Saint Louis University |
Computer Science 1020
|
Computer Science Department |
Topic: | Python Control Structures |
Techniques: | Use of for loops and if statements |
Reading: | lecture notes |
Collaboration Policy: | The lab should be completed working in pairs |
Submission Deadline: | 3:00pm Wednesday, 31 January 2018 |
Files you need:
We will again rely on guinea pig mDNA as our test sequence. But this
time, you should write your own code in a different file and import
the guinea pig dna from a separate file. We suggest you download and
unpack the following zip file: lab02.zip
Advice:
All of this is new, and so we know this will take some practice (hence
the lab). For this lab, the goal is to get used to how to do
appropriate "bookkeeping" with variables while making use of a single
for loop and some nested conditionals to capture the desired
logic. So for each task, the goal is to think about what information
you might keep track of if you were doing the task by hand (yet on a
very long sequence that you only see one character at a time).
Example:
To get you started, we are giving our own solution to a first sample question. How often is a base followed immediately by the same base? If this were completely random, we'd expect this to be 0.25, however we observe 0.284285714286. We compute this as follows
count = 0 prev = 'x' for base in dna: if base == prev: count += 1 prev = base percent = count/float(len(dna)-1)
We wish to build intuition where you can start to imagine that code as it would execute on a computer. At this stage, it may still help to see a simulation of this code on a small strand of DNA, TCCACTTAAA.
To receive full credit for this lab, you must provide Python code to solve at least three of the following five questions. (hardcopy of response sheet)
What percentage of consecutive bases are pattern 'AT'?
If this were completely random, we'd expect 1/16=0.0625 of the pairs,
yet we observe 0.094.
What are the relative percentage of bases that immediately
follow an 'A'?
We find the following:
A: | 0.3160823594880356 |
C: | 0.23298089408273048 |
G: | 0.15785568540159525 |
T: | 0.29308106102763865 |
What percentage of the time is a base the same as the base that was TWO earlier?
If this were completely random, we'd expect 0.25; we
observe 0.264599083279.
How many times does the pattern CCAAT occur?
We want you to determine this WITHOUT use of the built-in count method.
Hint: Keep track of a sliding window of the most recent five characters
What is the length of the longest consecutive sequence of a repeated base and which base is it?
As discovered in the first lab, there are 9 consecutive A's;
this is the longest such streak for any base.
Rather than copying all of your source code to the paper handout, we ask that one member of your team electronically submit your source code.

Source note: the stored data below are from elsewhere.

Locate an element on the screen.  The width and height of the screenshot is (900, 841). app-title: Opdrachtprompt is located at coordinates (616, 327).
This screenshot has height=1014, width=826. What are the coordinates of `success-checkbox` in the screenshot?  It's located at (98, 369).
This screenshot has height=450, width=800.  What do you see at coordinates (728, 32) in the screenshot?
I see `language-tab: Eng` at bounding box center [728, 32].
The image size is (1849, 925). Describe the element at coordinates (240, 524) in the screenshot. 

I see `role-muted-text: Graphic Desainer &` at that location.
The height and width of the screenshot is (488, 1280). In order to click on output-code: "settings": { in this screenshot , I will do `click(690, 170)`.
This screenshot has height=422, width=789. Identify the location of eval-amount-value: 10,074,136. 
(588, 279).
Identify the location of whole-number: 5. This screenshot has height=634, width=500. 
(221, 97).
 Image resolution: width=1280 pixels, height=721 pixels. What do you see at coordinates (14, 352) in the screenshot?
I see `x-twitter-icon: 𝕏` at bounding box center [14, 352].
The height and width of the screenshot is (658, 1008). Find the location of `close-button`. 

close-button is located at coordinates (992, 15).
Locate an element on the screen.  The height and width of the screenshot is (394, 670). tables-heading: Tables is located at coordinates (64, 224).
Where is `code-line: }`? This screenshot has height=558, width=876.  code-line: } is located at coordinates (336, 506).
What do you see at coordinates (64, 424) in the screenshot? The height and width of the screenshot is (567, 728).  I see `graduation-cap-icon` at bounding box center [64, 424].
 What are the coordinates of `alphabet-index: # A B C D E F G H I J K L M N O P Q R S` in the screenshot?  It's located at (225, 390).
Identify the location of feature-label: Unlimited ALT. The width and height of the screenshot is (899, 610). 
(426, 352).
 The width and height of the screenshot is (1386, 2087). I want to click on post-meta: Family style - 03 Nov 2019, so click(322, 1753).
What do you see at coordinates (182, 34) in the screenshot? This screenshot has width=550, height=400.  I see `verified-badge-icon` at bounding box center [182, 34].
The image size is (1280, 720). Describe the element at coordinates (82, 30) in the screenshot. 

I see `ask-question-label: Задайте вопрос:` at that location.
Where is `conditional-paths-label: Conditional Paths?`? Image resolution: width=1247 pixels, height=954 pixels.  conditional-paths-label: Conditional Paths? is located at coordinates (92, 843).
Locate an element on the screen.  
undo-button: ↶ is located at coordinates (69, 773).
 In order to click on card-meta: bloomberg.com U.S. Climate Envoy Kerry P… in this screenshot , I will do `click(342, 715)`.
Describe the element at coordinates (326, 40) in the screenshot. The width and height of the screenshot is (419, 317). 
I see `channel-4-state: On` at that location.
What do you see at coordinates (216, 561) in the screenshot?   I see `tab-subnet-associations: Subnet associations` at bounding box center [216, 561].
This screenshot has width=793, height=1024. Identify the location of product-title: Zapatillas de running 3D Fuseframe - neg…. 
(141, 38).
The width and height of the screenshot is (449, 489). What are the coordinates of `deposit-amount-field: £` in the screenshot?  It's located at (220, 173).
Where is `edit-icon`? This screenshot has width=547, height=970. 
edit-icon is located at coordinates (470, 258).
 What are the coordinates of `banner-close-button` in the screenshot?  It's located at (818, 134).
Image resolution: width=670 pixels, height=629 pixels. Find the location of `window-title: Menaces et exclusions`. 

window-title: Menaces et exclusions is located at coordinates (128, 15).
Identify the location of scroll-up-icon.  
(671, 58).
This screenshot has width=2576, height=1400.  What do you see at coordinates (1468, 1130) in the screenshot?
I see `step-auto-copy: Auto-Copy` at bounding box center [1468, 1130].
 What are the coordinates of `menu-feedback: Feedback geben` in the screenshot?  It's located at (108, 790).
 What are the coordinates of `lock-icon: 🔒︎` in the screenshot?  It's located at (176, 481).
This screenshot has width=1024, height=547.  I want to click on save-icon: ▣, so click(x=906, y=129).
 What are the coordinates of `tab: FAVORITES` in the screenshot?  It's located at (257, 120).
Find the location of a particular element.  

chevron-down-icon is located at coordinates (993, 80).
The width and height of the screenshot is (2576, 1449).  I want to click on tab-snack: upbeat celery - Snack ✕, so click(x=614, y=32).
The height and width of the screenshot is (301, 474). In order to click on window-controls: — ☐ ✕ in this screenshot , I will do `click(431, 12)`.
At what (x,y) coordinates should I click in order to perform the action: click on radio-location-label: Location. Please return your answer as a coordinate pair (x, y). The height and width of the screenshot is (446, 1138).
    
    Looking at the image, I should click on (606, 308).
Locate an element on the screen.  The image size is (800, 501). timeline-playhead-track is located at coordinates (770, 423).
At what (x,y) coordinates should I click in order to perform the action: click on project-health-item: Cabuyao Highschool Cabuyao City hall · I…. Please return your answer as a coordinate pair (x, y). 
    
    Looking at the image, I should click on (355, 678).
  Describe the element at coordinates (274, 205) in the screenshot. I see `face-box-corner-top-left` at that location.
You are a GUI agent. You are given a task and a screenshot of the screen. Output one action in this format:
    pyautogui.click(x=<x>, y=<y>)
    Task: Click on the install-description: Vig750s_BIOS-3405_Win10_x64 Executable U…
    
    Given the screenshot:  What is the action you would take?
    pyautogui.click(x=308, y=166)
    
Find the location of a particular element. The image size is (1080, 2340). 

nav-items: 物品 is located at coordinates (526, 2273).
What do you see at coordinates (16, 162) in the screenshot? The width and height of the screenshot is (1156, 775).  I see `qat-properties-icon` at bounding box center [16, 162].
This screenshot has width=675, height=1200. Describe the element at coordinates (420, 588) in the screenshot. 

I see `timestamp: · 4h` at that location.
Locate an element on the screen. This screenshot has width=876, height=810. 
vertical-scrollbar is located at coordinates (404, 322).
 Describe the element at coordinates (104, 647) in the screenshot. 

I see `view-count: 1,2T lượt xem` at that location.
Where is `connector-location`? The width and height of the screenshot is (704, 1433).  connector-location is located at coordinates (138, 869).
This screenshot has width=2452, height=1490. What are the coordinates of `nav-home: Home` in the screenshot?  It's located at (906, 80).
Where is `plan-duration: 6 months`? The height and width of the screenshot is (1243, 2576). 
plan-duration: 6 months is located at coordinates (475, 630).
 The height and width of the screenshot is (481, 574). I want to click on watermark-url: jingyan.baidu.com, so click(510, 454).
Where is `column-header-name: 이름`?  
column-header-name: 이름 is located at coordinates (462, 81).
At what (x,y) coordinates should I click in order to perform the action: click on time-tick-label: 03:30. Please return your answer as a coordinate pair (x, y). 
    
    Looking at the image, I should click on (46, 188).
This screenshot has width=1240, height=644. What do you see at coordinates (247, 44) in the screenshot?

To do so, you will need to use the webpage password that was chosen as part of the course questionnaire.
Specifically, please submit the single file lab02.py to the lab02 folder in the submission system. Only one person in the pair should submit the file, but please make sure that you add a Python comment (i.e., line starting with # symbol), that identifies both members of the partnership as authors.